Depuis de longues années nous avons observé ces écarts majeurs entre des pratiques personnelles et les attentes scolaires. Cela varie d’une discipline à l’autre (cf l’EPS ou encore le français) mais cela a évolué dans le domaine de l’informatique puis du numérique. De fait pour les plus démunis, les principales habiletés numériques sont liées au téléphone portable et éventuellement aux smartphones dont les fonctionnalités sont désormais celles d’un ordinateur, mais pas complètement. C’est ce qui crée un déficit de maîtrise nouveau : le smartphone est immédiatement opérationnel et la maîtrise de l’informatique sous-jacente est inutile pour un usage habituel. L’informatique s’est d’autant plus transformée que, d’une part, elle se cache à l’utilisateur dans les interfaces et que d’autre part la généralisation de l’utilisation des « services en ligne » dont le cloud est une illustration l’a rendu lointaine, invisible. Par le fait la conscience de ce qui se passe derrière l’écran n’est pas accessible sauf si on a réellement besoin d’y accéder pour résoudre un problème. En créant l’école 42, Xavier Niel avait bien identifié ce phénomène et en avait fait quasiment un modèle pédagogique : apprendre à partir de situations problèmes qu’il faut résoudre en respectant certaines règles, mais en faisant aussi preuve d’agilité. Ouverte sans condition de diplôme, cette école portait cette idée dérangeante pour l’école traditionnelle, depuis elle a fait quelques émules.

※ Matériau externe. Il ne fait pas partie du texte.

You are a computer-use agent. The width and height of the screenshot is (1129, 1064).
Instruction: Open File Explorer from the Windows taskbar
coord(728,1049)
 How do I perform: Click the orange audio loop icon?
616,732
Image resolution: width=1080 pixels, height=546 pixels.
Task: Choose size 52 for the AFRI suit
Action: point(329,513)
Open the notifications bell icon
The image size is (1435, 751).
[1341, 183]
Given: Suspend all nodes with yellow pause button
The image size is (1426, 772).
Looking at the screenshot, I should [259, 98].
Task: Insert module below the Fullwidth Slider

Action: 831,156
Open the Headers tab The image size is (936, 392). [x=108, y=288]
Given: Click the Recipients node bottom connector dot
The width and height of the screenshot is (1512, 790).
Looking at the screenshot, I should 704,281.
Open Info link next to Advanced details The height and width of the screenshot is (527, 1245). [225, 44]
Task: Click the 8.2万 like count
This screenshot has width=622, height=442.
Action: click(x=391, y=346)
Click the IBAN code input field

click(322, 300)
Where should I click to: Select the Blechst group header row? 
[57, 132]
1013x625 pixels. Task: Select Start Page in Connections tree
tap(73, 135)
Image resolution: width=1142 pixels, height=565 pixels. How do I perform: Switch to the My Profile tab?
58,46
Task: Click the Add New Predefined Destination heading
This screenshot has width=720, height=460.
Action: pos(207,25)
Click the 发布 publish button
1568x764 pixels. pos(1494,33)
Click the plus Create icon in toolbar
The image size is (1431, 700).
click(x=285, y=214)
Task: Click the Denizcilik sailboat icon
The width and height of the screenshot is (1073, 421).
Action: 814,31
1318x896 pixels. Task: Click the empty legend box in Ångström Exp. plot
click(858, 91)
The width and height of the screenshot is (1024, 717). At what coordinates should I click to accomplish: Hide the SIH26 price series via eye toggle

Peut-on apprendre des savoirs et développer des compétences si on n’a pas l’occasion de les réinvestir, de les recontextualiser rapidement ? Demandant à des adultes ayant quitté le lycée depuis plus de dix années ce qu’ils en avaient gardé, force était de constater qu’un oubli important avait été lié à ce non-réinvestissement. De nouveaux savoirs, de nouvelles compétences ont émergé des situations vécues, professionnelles souvent, et ont pris la place de celles imposées par l’école ou la formation initiale. Est-ce pour autant qu’il ne faut enseigner que des savoirs immédiatement réutilisés ? Pas forcément, mais par contre, il est nécessaire que la continuité pédagogique, la vraie, soit basée sur cette réutilisation régulière et incrémentale des savoirs proposés par l’école afin que progressivement ils deviennent « familiers » et qu’on prenne soin de permettre aux jeunes d’en comprendre le sens. De plus, il est nécessaire que ces savoirs soient, à un moment ou un autre, mis en lien avec le monde « hors école » si l’on veut qu’une autre continuité soit possible. Attention, comme le rappelait Michel Fabre, à ne pas confondre ce qu’il est fondamental de maîtriser (ce qui doit rester après de nombreuses années d’école) et ce par quoi il faut commencer à apprendre. Car une idée doit être combattue, celle selon laquelle il faudrait commencer uniquement par des fondamentaux et ne passer aux compléments que lorsque les premiers sont réellement maîtrisés. Cela supposerait une linéarité dans la logique de constitution des savoirs qui serait parallèle à la linéarité du développement du cerveau humain. Ni l’une ni l’autre ne sont exactes.